Categories > Games > Zelda

Vestiges

by Stealth_Noodle 3 reviews

[OoT] In which the future persists, and Zelda copes. AU in that it overwrites the celebration scene in the ending.

Category: Zelda - Rating: G - Genres: Drama - Characters: Impa, Sheik, Zelda, Other - Warnings: [!!!] - Published: 2006-05-09 - Updated: 2006-05-09 - 3322 words - Complete

5Insightful
Disclaimer: The Legend of Zelda: Ocarina of Time belongs to Nintendo. I'm just borrowing.
Author's Note: Many thanks to Xyn and Startide Risen at fanfiction.net for the nitpicks.



She wasn't expecting this.

When the song ended and his body faded like a star at dawn, she had been certain that this accident they called a future would vanish as well, its origin excised from the timeline like a cancer. But ten minutes later she was still standing in the field, and as the sun crept across a stubbornly real sky, it occurred to her that consequences would be consequences, and nothing that had happened would ever be completely undone.

Impa found her staring at the ruins of Hyrule Castle as if her gaze would burn them out of existence. "My princess, the battle has ended, and now is the time to rebuild."

That was when she let herself cry.



Endings are the luxury of heroes. Their purpose is to kill the monster, save the princess, and gallop off into the sunset, never to struggle with barren soil, toppled authority, and the burden of responsibility. They come and go like flashes of light, leaving behind only a dazzle and a hope.

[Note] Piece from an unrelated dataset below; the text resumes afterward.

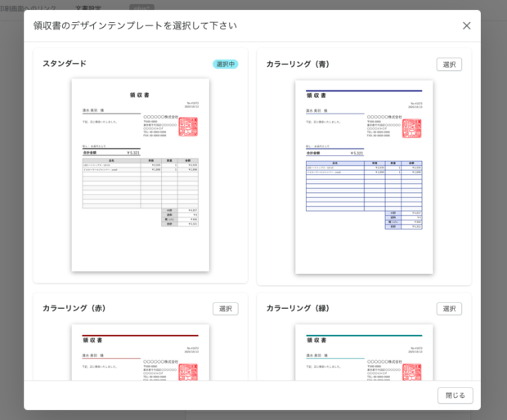This screenshot has height=420, width=507.
Task: Select the カラーリング（青） template
Action: click(449, 65)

She was a hero once. She misses the freedom.



He hadn't watched the land decay. For him there was shock, followed by the wave of determination that carried him through to the end. But she had passed into bitterness, unable to live each day with her heart raw. She had fallen asleep every night in a haze of exhaustion, her body bruised from Impa's training, sobbing for the world she'd broken and shivering from the nightmares that began even before she closed her eyes. At first the terror of living in hiding had been all the edge she needed, but even that had passed into a dull dread over time.

Impa once said that he was sleeping in the Sacred Realm, and she loved, hated, and envied him all at once.



She wakes, she works, she sleeps. Sometimes she talks, but it's hard to remember what they're pretending not to know. She is aware that she eats, because Impa looks after her health.

In her brighter moments, she tells herself that the world will be beautiful again if she just keeps trying. Part of her wonders if the world can ever be as beautiful as she used to think it was, and an even more practical part wonders if Hyrule can recover from the seven years of darkness. She can scarcely blame the people for doubting a young queen ruling from a throne of dust. Once the hero's authority came through his connection to the royal family; now what little respect she has comes from her connection to him.

In her darker moments, she tells herself that no kingdom was ever built on irony.



The first task was to clear the corpses from the remains of the city. When Ganon fell, the dark energy animating the undead passed away with him, but the bodies remained. Clean-up details are not the province of myth.

Under Impa's direction, the streets slowly became less ghastly. The buildings were still charred skeletons, and the one-eyed ghost still giggled and asked after "that pretty boy," but the town looked less like a warzone. The smell of death lingered, but it was no longer choking.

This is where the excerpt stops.